Davis certainly won't ward off a recall by selling his winning personality to voters. If a man is to be judged by the friends he keeps, Davis is hard to judge—because he doesn't have any. "Gray doesn't really have any friends," an anonymous "Davis associate" told the LA Weekly last year. "He has supporters. His friends are his supporters." Or, as one of Davis' Stanford fraternity brothers complained to the Los Angeles Times, "He's a cipher." Unlike the typical gregarious pol, Davis appears to be completely uninterested in people. As a former Davis staffer put it to the Orange County magazine OC Metro, Davis is "not the type of individual who wants to get to know you. He's interested in what you produce, but not interested in you."
Part of Davis' strategy to withstand a recall election is an attempt to paint the effort as anti-democratic, calling it "a devious plan to undo the express will of the electorate last November." (Never mind how fatuous it may be to call a statewide election undemocratic.) Democrats will probably try to conflate Davis' recall with the GOP-led impeachment of Bill Clinton and the Supreme Court's Bush v. Gore decision as indicative of a general Republican distaste for the popular will of the voters.

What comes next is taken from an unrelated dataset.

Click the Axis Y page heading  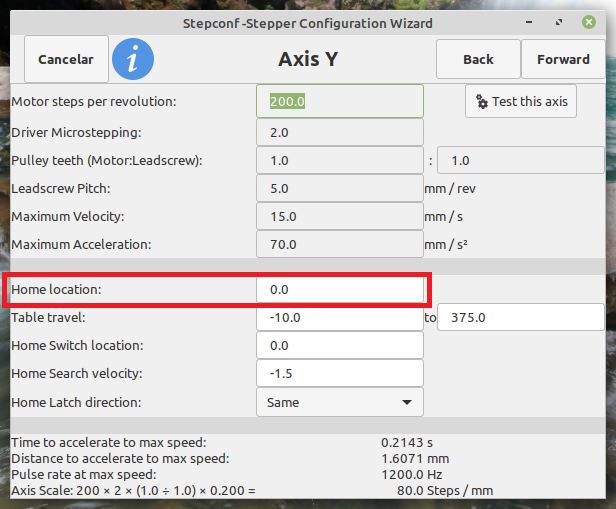coord(307,60)
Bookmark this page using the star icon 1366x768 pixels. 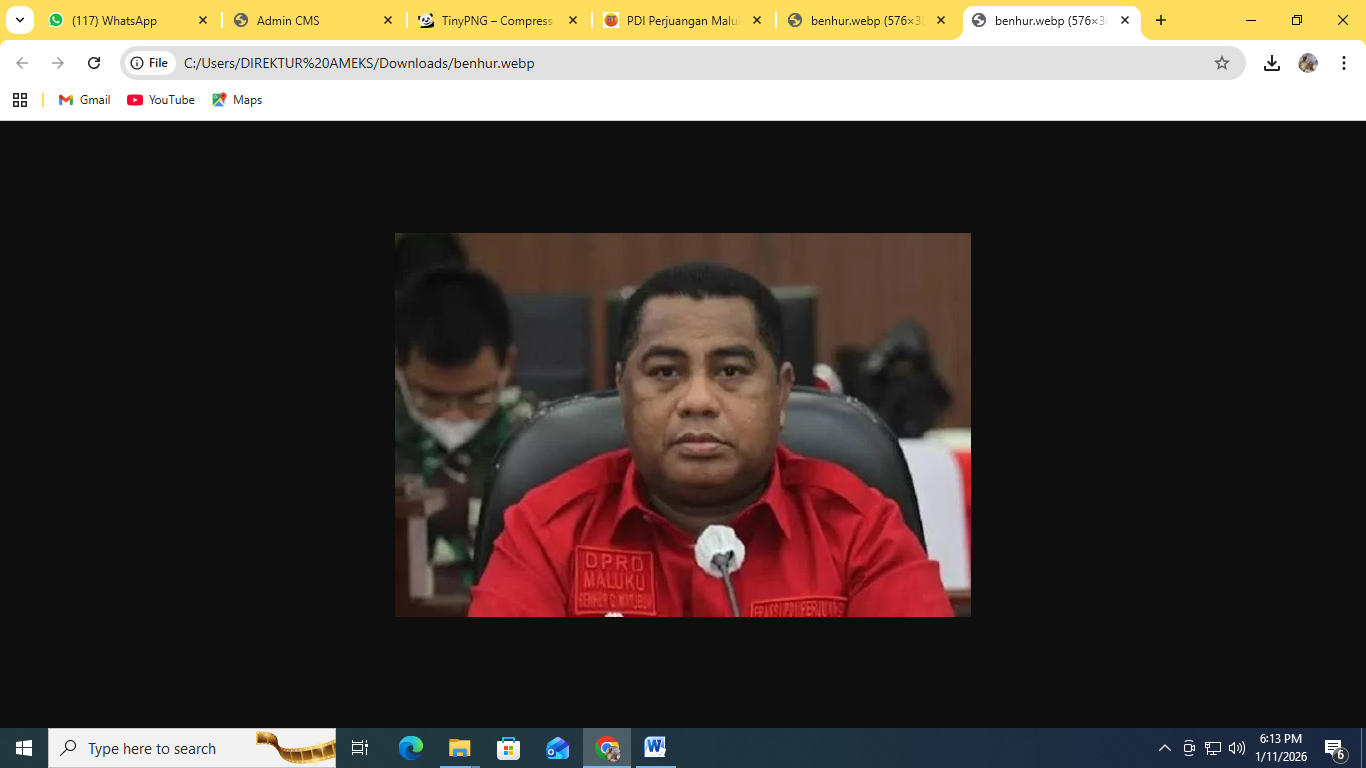tap(1221, 62)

More important, however, Davis and his team may have found the person they can run against, saving Davis from having to run for anything. Rep. Darrell Issa, the only politician so far to declare himself a candidate in a potential recall election, is bankrolling the petition drive by Davis' opponents—he's donated $700,000 so far out of his more than $100 million fortune. Although he's a social conservative, Issa is showing a Davis-like ability to be on all sides of every issue, telling the Los Angeles Times this week about the federal assault-weapons ban: "If we were to undo it, it would simply make it more of a failure." But despite Issa's best efforts, it should be easy for Davis to tar him as the latest in the long line of millionaires who have tried to take him on. (Al Checchi, Jane Harman, Richard Riordan, and Bill Simon unsuccessfully spent more than $75 million of their own money trying to beat Davis in various elections.)
"This is not going to be Gray Davis versus an opponent with no name," promised Davis' political aide Garry South to The Nation last year, before the fall campaign against Simon. And you can bet the recall won't end up being Gray Davis versus no one, either. Instead, it will turn out to be Issa versus that old victorious standby, None of the Above.